Issues involved: The appeal against the order passed by the Commissioner of Income Tax Appeals for assessment year 2014-15. The grounds of appeal include errors in considering foreign revenue account, human error in revenue reporting, inability to revise service tax return, and the basis for making additions.
Grounds of Appeal: 1. The appellant challenged the order as being bad in law and against the facts of the case. 2. The Commissioner erred in treating foreign revenue account as receipts from customer account. 3. The Commissioner failed to recognize that revenue differences were due to human error, not intentional income suppression. 4. The Commissioner disregarded that the error in revenue reporting was rectified in the books of accounts post-audit, but the service tax return could not be revised due to expired time limit. 5. The Commissioner overlooked the fact that the service tax return could not be revised online. 6. The Commissioner erred in using the service tax return difference as a basis for additional assessment. 7. The appellant argued that the assessing officer's order solely based on the service tax return should have been quashed by the Commissioner.

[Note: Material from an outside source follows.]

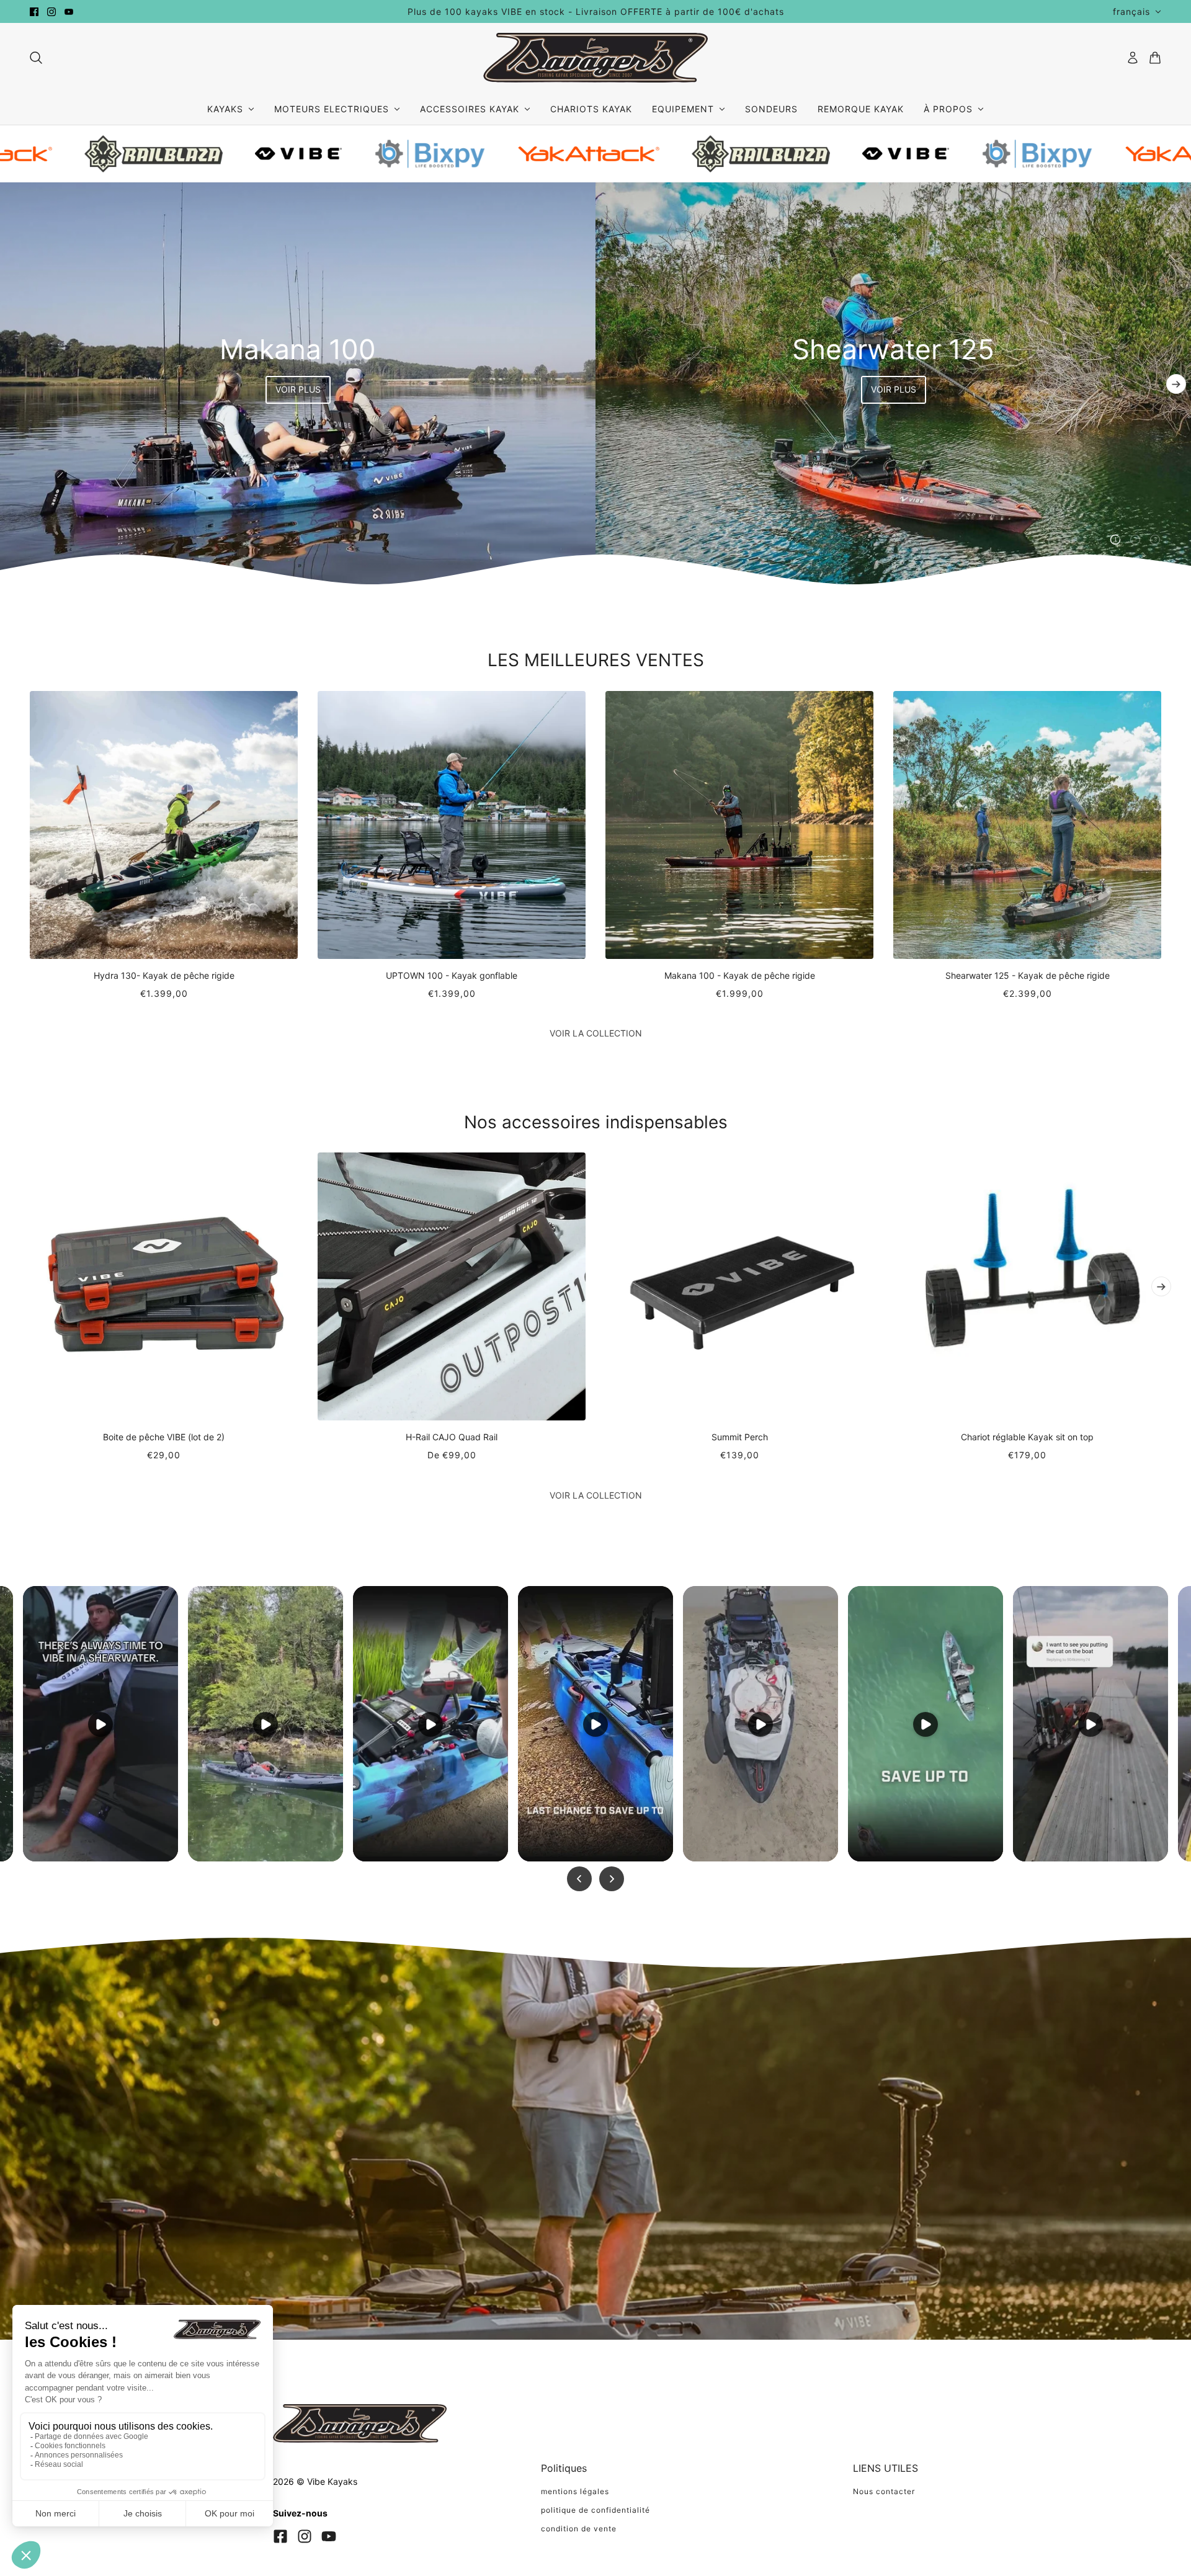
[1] (1115, 540)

Detailed Judgment: The assessee declared income of Rs.3,40,45,410/-, but an addition of Rs.10,52,645/- was made under section 28 of the Act. The Commissioner dismissed the appeal against this addition, leading to the current appeal. The appellant contended that the revenue difference was due to a genuine mistake, not an attempt to suppress income. The auditor identified an exchange rate discrepancy, leading to a reversal entry in the books of account.
The appellant explained that the service tax return could not be revised due to the timing of the audit and subsequent limitations on revision. The difference between the revenue as per service tax return and financial statement was attributed to exchange rate fluctuations. Despite efforts to rectify the mistake manually, the service tax department did not accept the revised return. The Tribunal noted that the discrepancy was a result of an error in applying the exchange rate to export income, without any evidence of intentional wrongdoing.
By analyzing the books of accounts and the efforts made by the assessee to rectify the error, the Tribunal concluded that the income was not suppressed but rather a genuine mistake. As there was no mens rea established, the grounds of appeal were deemed meritorious, leading to the allowance of the appeal and setting aside of the Commissioner's order.
Result: The appeal of the assessee was allowed, with the order pronounced on 31/05/2023.